**Task directions**
Repeat the listing below word for word, stopping after the line that contains "Ο Τόπος Μας (173, 130)".

--- Data supplied Enclosed Below ---

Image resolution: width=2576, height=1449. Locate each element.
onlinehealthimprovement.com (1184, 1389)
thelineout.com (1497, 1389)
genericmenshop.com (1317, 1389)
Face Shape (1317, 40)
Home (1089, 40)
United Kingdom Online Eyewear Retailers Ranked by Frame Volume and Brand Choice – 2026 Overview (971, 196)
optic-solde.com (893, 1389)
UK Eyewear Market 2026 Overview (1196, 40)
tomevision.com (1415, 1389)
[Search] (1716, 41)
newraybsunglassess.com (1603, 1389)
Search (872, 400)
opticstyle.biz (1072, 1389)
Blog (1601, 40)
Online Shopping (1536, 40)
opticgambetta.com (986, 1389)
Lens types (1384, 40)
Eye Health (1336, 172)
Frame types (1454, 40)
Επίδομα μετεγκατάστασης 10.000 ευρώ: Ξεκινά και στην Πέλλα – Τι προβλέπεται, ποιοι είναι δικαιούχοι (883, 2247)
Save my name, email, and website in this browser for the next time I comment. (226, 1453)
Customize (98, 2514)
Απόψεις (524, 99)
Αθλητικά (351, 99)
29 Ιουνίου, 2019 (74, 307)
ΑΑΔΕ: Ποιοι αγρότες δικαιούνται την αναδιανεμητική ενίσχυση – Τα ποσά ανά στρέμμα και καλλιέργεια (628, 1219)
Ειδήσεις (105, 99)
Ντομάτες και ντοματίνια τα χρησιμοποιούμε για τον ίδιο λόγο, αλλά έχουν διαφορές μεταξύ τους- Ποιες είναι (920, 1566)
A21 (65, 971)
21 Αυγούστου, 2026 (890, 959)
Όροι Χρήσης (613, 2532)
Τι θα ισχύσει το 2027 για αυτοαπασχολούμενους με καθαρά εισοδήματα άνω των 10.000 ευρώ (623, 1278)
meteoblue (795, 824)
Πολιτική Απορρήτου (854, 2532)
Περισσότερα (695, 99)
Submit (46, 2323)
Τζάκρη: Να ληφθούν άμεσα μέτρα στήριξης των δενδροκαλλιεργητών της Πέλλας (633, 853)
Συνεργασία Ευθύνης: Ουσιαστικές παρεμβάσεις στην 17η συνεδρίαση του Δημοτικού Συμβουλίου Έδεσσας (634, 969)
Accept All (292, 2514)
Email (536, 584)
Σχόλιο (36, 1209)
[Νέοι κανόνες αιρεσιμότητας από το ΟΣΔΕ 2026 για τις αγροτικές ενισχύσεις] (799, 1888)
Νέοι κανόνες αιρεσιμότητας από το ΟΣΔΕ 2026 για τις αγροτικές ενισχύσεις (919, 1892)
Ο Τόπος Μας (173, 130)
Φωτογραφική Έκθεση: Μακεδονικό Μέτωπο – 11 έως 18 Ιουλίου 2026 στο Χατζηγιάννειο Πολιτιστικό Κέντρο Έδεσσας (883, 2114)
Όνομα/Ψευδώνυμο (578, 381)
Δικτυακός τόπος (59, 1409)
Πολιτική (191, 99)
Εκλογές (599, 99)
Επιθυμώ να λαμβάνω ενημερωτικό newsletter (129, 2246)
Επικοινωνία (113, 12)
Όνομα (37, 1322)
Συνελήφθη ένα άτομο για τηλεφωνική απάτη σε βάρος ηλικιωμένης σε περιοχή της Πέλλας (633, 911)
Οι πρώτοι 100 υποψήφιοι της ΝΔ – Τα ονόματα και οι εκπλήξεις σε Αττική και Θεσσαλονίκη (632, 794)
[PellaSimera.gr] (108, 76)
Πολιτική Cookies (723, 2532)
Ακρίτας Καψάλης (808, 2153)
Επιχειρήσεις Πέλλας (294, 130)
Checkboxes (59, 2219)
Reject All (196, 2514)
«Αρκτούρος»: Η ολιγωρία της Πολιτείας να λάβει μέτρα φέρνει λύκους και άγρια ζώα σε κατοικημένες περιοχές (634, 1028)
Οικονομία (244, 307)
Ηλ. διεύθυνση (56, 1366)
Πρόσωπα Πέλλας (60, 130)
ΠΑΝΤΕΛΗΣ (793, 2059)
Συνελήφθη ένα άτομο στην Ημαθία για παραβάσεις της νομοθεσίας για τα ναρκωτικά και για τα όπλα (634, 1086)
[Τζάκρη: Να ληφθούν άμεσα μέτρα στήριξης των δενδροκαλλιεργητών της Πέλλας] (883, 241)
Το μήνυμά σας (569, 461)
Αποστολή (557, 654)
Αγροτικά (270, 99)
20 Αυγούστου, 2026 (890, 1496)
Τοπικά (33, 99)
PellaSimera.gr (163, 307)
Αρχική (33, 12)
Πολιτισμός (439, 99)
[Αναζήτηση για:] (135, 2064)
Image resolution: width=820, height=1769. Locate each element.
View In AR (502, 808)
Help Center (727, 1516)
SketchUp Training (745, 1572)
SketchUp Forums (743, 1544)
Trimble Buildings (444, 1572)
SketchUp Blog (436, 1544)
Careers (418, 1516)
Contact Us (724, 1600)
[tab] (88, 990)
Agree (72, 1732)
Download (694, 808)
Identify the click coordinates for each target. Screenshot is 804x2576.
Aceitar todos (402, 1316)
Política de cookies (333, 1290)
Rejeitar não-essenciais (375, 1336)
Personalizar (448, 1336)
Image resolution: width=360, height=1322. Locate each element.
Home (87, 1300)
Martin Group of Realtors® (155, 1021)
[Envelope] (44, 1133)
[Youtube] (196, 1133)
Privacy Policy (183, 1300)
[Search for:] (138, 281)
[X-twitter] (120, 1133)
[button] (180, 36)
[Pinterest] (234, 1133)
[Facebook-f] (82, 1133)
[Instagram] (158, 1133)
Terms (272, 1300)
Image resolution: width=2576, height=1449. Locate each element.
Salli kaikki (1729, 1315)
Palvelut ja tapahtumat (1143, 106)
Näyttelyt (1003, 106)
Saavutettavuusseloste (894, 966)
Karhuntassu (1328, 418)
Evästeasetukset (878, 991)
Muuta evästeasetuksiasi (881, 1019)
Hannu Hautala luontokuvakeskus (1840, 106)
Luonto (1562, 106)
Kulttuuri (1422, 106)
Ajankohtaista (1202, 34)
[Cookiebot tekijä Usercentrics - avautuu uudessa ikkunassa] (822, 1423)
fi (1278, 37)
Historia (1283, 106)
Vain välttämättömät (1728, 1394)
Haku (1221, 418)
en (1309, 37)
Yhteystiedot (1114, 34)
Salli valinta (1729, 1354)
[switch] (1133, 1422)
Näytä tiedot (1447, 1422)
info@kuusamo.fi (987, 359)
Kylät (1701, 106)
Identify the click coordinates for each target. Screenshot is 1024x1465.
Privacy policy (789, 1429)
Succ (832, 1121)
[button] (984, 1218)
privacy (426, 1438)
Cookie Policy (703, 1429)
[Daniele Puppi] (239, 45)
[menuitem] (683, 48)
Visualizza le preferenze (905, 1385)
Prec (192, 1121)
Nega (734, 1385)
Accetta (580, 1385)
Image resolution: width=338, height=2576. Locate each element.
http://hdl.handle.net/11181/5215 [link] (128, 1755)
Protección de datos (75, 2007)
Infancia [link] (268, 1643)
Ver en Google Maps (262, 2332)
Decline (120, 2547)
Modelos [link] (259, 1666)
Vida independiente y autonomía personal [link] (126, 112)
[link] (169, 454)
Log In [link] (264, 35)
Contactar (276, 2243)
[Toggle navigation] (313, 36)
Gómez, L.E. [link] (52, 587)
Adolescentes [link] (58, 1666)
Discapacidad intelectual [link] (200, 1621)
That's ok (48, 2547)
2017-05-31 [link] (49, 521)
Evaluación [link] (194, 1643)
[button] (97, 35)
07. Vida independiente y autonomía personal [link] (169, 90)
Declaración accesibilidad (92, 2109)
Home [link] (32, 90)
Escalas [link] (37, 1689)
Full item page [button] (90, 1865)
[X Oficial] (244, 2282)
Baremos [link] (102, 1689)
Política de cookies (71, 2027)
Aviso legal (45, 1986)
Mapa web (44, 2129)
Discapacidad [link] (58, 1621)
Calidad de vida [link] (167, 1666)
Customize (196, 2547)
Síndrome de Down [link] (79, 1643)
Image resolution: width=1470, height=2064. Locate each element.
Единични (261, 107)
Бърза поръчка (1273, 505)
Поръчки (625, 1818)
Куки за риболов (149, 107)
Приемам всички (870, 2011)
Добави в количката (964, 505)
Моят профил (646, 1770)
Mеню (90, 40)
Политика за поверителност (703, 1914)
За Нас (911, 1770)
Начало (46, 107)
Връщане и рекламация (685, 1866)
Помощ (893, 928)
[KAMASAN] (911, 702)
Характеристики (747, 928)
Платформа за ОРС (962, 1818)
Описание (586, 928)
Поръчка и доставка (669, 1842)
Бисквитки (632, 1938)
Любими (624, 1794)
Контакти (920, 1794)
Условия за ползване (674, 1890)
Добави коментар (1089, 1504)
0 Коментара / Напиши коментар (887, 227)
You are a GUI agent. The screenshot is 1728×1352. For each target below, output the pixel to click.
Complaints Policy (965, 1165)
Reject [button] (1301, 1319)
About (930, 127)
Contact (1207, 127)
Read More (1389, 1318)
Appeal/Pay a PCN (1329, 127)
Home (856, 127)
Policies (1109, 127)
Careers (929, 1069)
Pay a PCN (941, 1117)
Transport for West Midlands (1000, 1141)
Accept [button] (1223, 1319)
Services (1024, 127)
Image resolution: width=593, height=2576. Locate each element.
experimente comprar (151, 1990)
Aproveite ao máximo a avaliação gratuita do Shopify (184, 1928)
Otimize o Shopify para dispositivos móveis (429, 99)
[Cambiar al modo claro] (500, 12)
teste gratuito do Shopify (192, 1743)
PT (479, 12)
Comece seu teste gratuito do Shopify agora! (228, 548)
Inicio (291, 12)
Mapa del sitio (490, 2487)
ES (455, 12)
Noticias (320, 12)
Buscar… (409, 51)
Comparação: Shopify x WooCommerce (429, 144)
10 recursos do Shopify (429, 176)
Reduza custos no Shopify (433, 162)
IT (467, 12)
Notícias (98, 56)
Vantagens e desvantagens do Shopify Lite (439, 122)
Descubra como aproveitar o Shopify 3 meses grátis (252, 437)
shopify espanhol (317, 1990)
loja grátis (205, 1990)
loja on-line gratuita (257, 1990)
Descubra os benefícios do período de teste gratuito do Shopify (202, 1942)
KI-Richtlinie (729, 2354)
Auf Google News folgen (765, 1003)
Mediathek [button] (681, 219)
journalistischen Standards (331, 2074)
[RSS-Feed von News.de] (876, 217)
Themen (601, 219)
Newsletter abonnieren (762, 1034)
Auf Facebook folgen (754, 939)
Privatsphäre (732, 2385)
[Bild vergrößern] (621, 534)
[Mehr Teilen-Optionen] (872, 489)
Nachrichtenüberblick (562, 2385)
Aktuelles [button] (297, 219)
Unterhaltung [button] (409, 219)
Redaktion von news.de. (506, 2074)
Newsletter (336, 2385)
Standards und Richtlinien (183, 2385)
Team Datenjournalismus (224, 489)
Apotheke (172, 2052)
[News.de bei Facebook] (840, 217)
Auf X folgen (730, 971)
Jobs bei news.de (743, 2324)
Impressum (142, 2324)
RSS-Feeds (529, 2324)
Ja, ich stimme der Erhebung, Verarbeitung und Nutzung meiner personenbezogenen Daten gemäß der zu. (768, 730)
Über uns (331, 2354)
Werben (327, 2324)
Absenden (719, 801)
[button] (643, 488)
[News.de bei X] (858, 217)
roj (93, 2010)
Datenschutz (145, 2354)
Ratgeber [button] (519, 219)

--- End of Enclosed Data supplied ---

**Response below**
Image resolution: width=2576, height=1449. Locate each element.
onlinehealthimprovement.com (1184, 1389)
thelineout.com (1497, 1389)
genericmenshop.com (1317, 1389)
Face Shape (1317, 40)
Home (1089, 40)
United Kingdom Online Eyewear Retailers Ranked by Frame Volume and Brand Choice – 2026 Overview (971, 196)
optic-solde.com (893, 1389)
UK Eyewear Market 2026 Overview (1196, 40)
tomevision.com (1415, 1389)
[Search] (1716, 41)
newraybsunglassess.com (1603, 1389)
Search (872, 400)
opticstyle.biz (1072, 1389)
Blog (1601, 40)
Online Shopping (1536, 40)
opticgambetta.com (986, 1389)
Lens types (1384, 40)
Eye Health (1336, 172)
Frame types (1454, 40)
Επίδομα μετεγκατάστασης 10.000 ευρώ: Ξεκινά και στην Πέλλα – Τι προβλέπεται, ποιοι είναι δικαιούχοι (883, 2247)
Save my name, email, and website in this browser for the next time I comment. (226, 1453)
Customize (98, 2514)
Απόψεις (524, 99)
Αθλητικά (351, 99)
29 Ιουνίου, 2019 (74, 307)
ΑΑΔΕ: Ποιοι αγρότες δικαιούνται την αναδιανεμητική ενίσχυση – Τα ποσά ανά στρέμμα και καλλιέργεια (628, 1219)
Ειδήσεις (105, 99)
Ντομάτες και ντοματίνια τα χρησιμοποιούμε για τον ίδιο λόγο, αλλά έχουν διαφορές μεταξύ τους- Ποιες είναι (920, 1566)
A21 (65, 971)
21 Αυγούστου, 2026 (890, 959)
Όροι Χρήσης (613, 2532)
Τι θα ισχύσει το 2027 για αυτοαπασχολούμενους με καθαρά εισοδήματα άνω των 10.000 ευρώ (623, 1278)
meteoblue (795, 824)
Πολιτική Απορρήτου (854, 2532)
Περισσότερα (695, 99)
Submit (46, 2323)
Τζάκρη: Να ληφθούν άμεσα μέτρα στήριξης των δενδροκαλλιεργητών της Πέλλας (633, 853)
Συνεργασία Ευθύνης: Ουσιαστικές παρεμβάσεις στην 17η συνεδρίαση του Δημοτικού Συμβουλίου Έδεσσας (634, 969)
Accept All (292, 2514)
Email (536, 584)
Σχόλιο (36, 1209)
[Νέοι κανόνες αιρεσιμότητας από το ΟΣΔΕ 2026 για τις αγροτικές ενισχύσεις] (799, 1888)
Νέοι κανόνες αιρεσιμότητας από το ΟΣΔΕ 2026 για τις αγροτικές ενισχύσεις (919, 1892)
Ο Τόπος Μας (173, 130)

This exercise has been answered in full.